Jürgen Rockstroh and colleagues -- who previously reported that being HCV antibody positive was not associated with AIDS progression, but was linked to an increased risk of liver-related death in people with HIV -- conducted a study to assess the influence of HCV viral load and genotype on hepatitis C and HIV disease progression and response to antiretroviral therapy.

The researchers calculated rates of death due to any cause and liver-related death, comparing patients with high (> 500,000 IU/mL or more), low (< 500,000 IU/mL), and undetectable (< 615 IU/mL) HCV viral load.
The analysis included all 1952 HIV-HCV coinfected participants in the EuroSIDA cohort, a prospective observational cohort of more than 16,000 HIV patients, mostly from European countries.

Within this group, 1537 participants (78.7%) had detectable HCV RNA, including 821 (42.0%) with high and 716 (36.6%) with low HCV viral load; 415 people (21.2%) had undetectable HCV viral load.
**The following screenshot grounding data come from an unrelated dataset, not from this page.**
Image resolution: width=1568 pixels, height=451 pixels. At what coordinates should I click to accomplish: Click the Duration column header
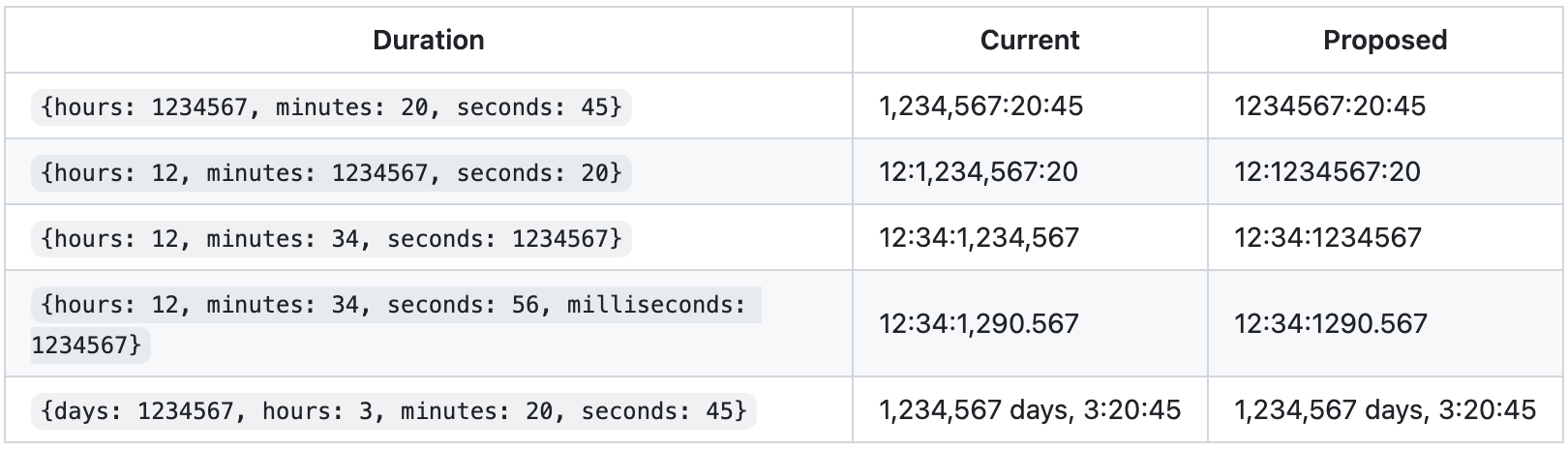tap(429, 40)
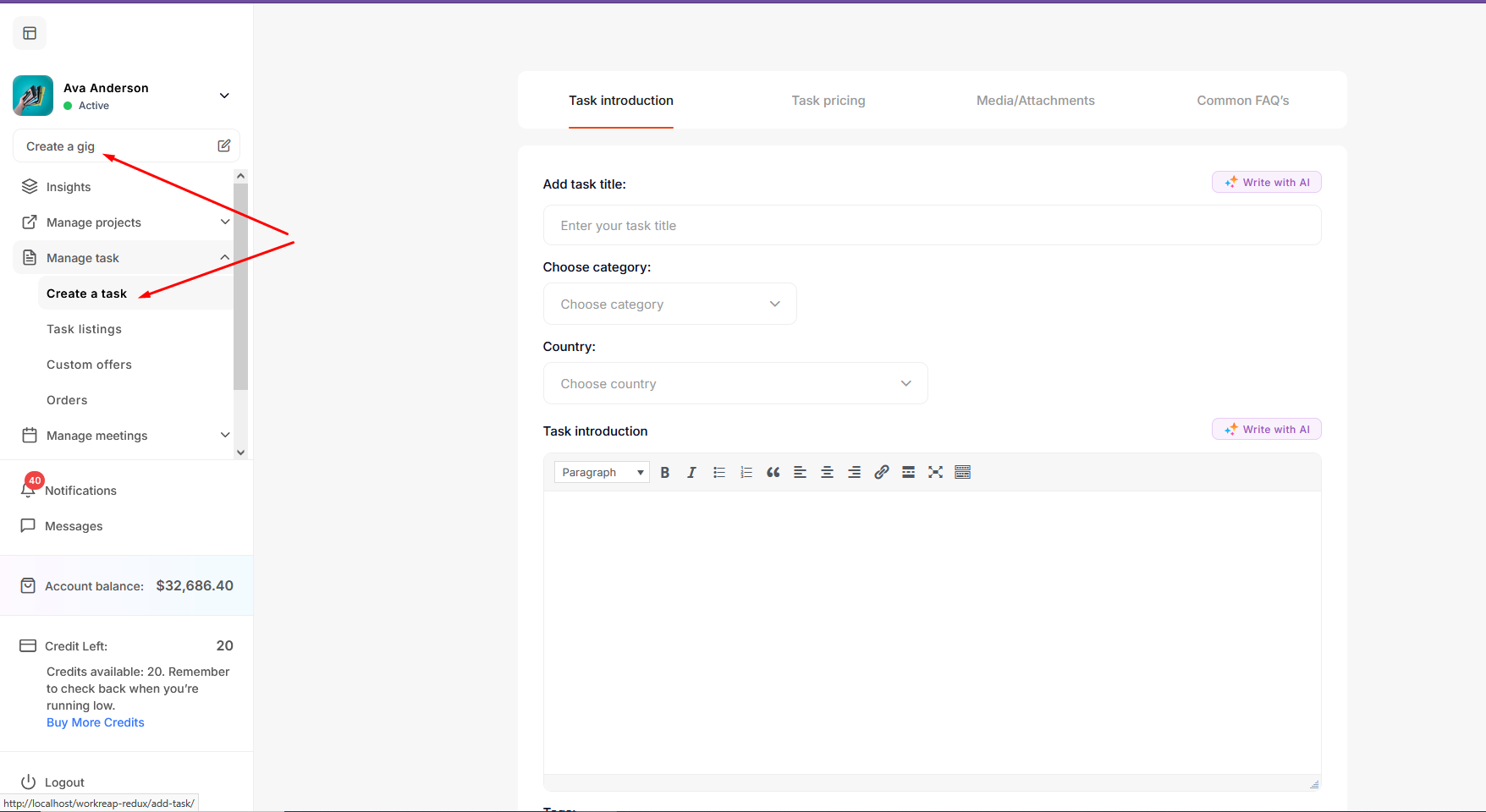Open fullscreen editor mode icon
This screenshot has height=812, width=1486.
point(935,473)
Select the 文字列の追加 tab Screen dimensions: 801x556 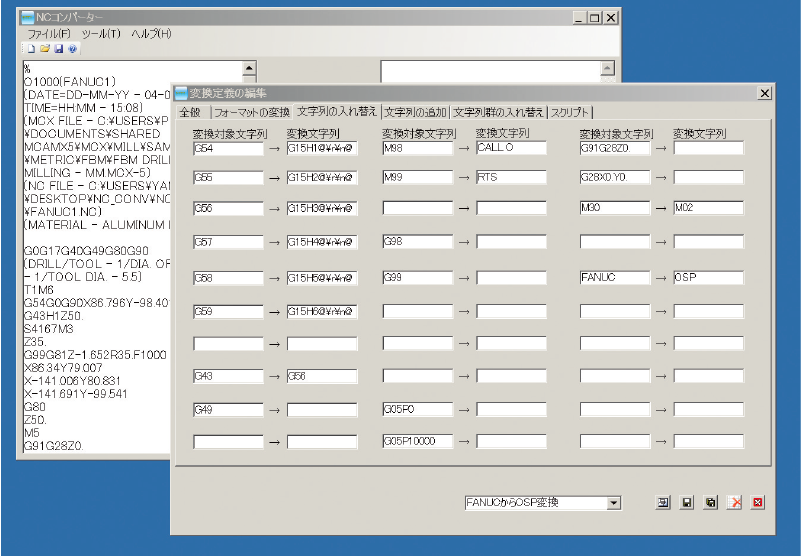(415, 112)

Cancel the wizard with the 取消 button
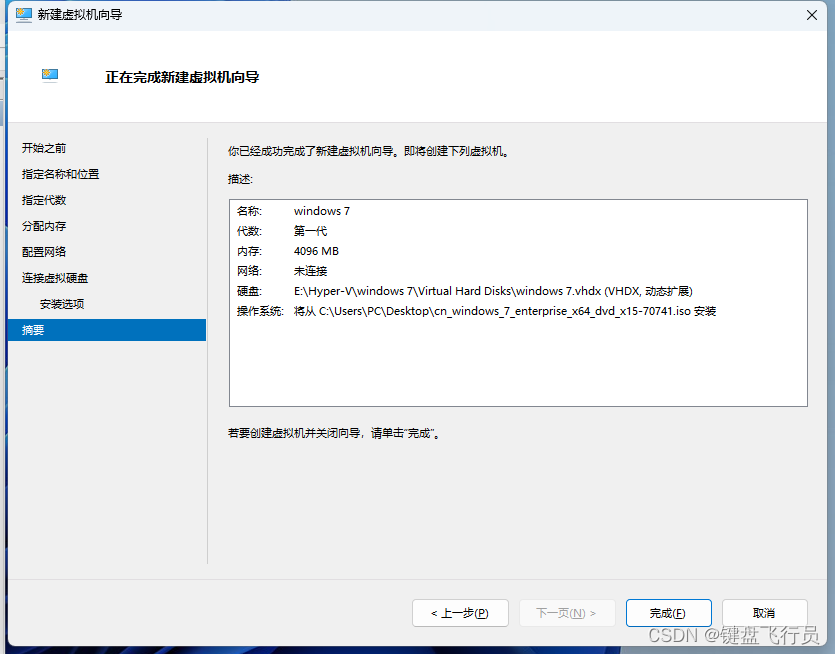[x=764, y=612]
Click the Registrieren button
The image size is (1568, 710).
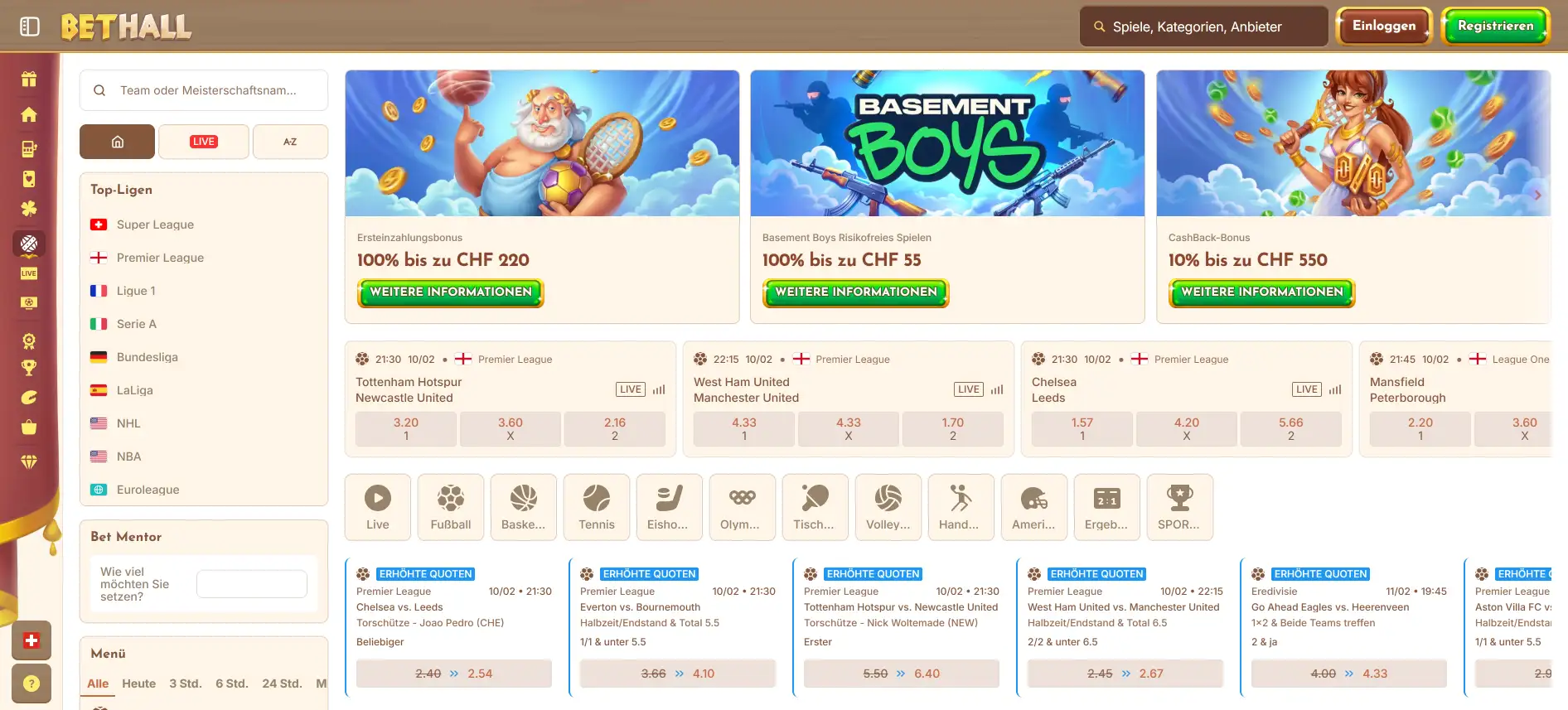tap(1496, 27)
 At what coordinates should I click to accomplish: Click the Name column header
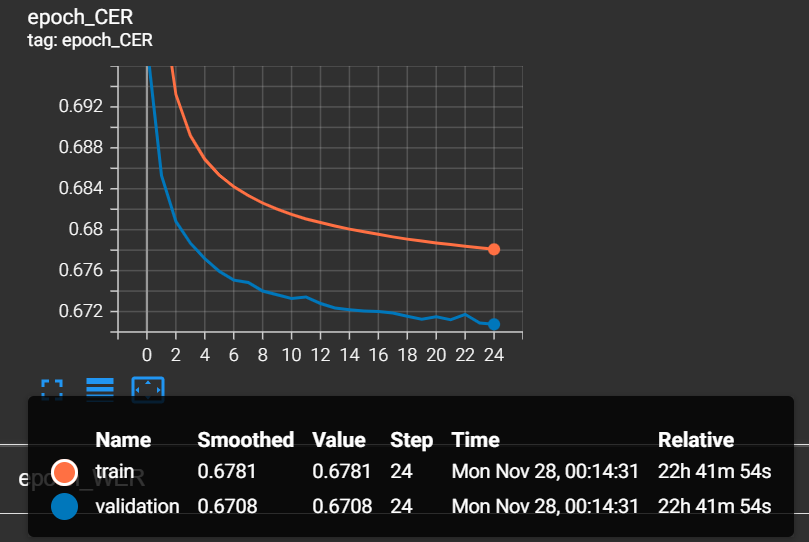[x=123, y=440]
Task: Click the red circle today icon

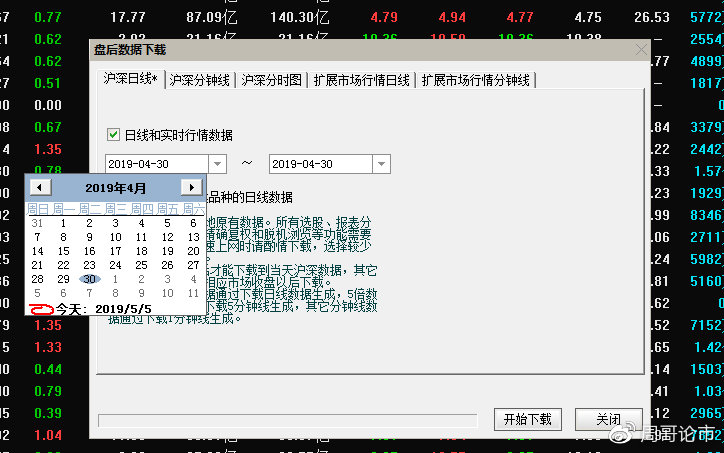Action: click(x=40, y=309)
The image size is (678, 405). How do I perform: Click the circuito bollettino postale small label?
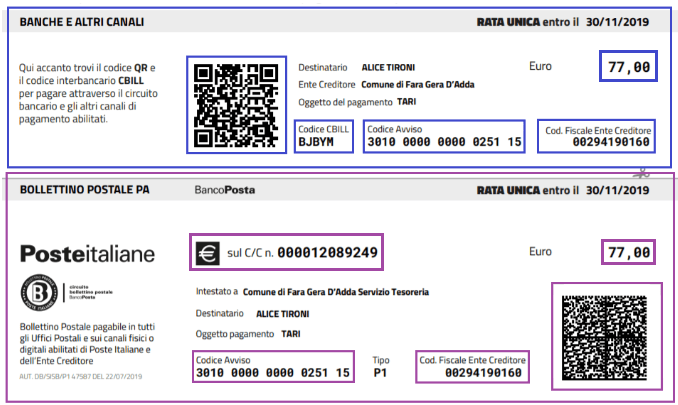click(x=90, y=292)
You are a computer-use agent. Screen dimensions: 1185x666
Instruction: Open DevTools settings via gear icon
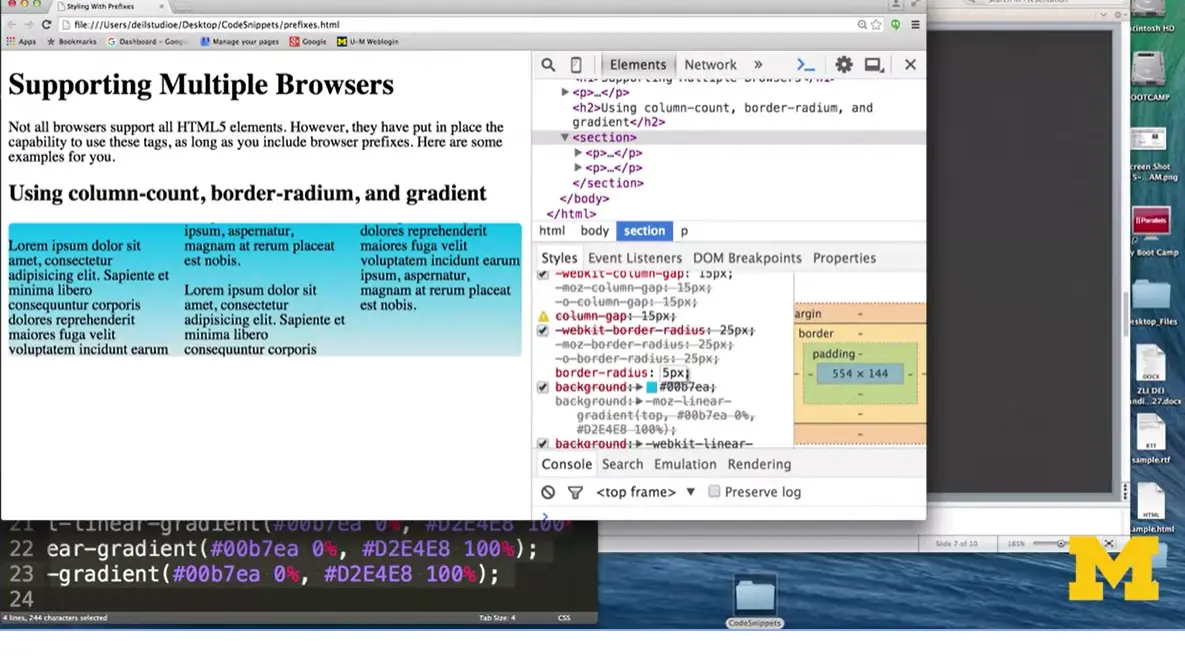[x=843, y=63]
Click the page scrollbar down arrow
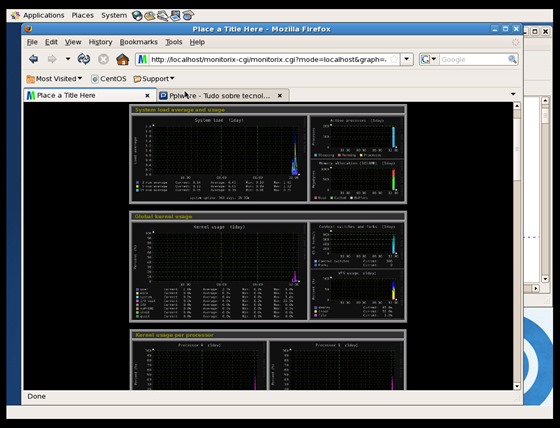The height and width of the screenshot is (428, 560). (517, 386)
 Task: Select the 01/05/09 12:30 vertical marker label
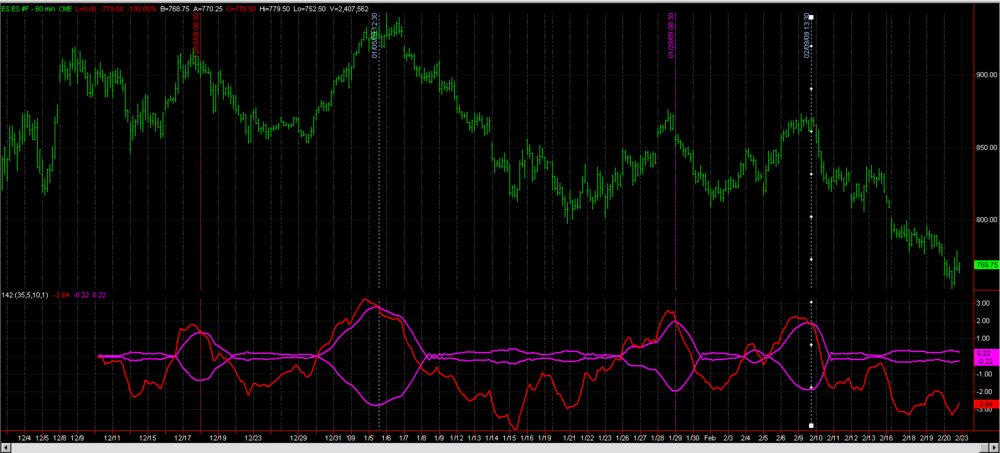374,35
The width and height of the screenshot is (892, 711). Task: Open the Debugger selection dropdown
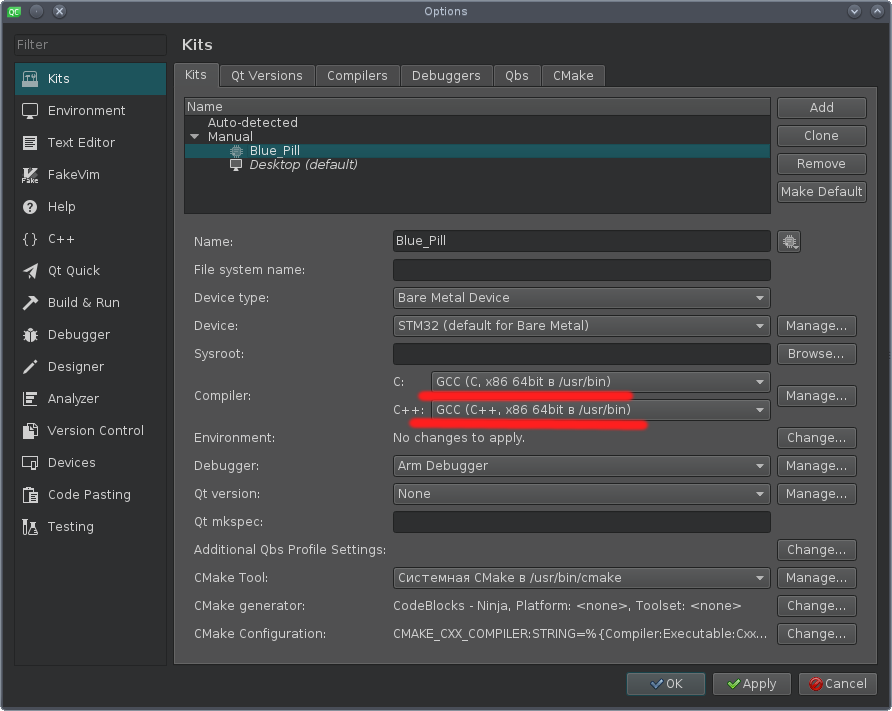[580, 465]
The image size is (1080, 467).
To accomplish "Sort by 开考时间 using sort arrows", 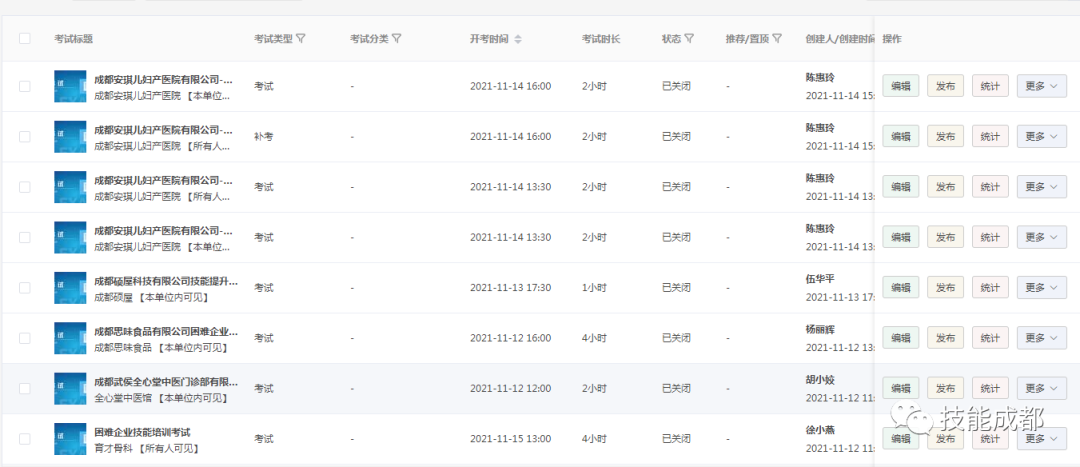I will (x=518, y=39).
Among the HCV RNA positive patients, a majority (52.0%) had hard-to-treat HCV genotype 1, 3.4% had genotype 2, 30.3% had genotype 3, and 14.2% had genotype 4. Less than 2% had ever received interferon-based hepatitis C treatment.

In multivariate models, the researchers adjusted for potential confounding factors including sex, age, race/ethnicity, HIV transmission risk group, CD4 cell count, history of AIDS diagnosis, type of antiretroviral therapy, region of Europe, and concurrent hepatitis B. They were not able to control for liver function, degree of fibrosis, or alcohol use because EuroSIDA did not collect complete data over the full study period.

Results

  • The number of deaths due to any cause during the study period varied according to HCV viral load:
    • Undetectable HCV RNA: 78 deaths, or 3.12 per 100 person-years (PY) of follow-up;
    • HCV RNA < 500,000 IU/mL: 96 deaths, 1.74 per 100 PY;
    • HCV RNA 500,000 IU/mL: 158 deaths, 4.17 per 100 PY.
  • After adjusting for potential confounding factors, individuals with undetectable and low HCV viral load had similar rates of all-cause death, but patients with high HCV RNA had about twice the risk (adjusted incidence rate ratio 1.94).
  • A similar pattern was observed for liver-related deaths:
    • Undetectable HCV RNA: 17 deaths, or 0.68 per 100 PY;
    • HCV RNA < 500,000 IU/mL: 32 deaths, 0.58 per 100 PY;
    • HCV RNA 500,000 IU/mL: 49 deaths, 1.29 per 100 PY.
  • Again, in an adjusted analysis, patients with undetectable and low HCV viral load had similar rates of liver-related death, but those with high HCV RNA were at significantly greater risk (adjusted incidence rate ratio 1.77).
  • After adjusting for other factors, patients with HCV genotypes 2 or 3 had a lower all-cause death rate than those with genotypes 1 or 4, but the difference was statistically significant only for genotype 3.
  • A similar pattern was seen for liver-related death, but the differences did not reach statistical significance (possibly due to small numbers).
  • HCV viral load did not significantly affect virological or immunological response to antiretroviral therapy.
  • People with HCV genotypes other than 1, however, appeared to respond less well to HAART, significantly so for genotype 4.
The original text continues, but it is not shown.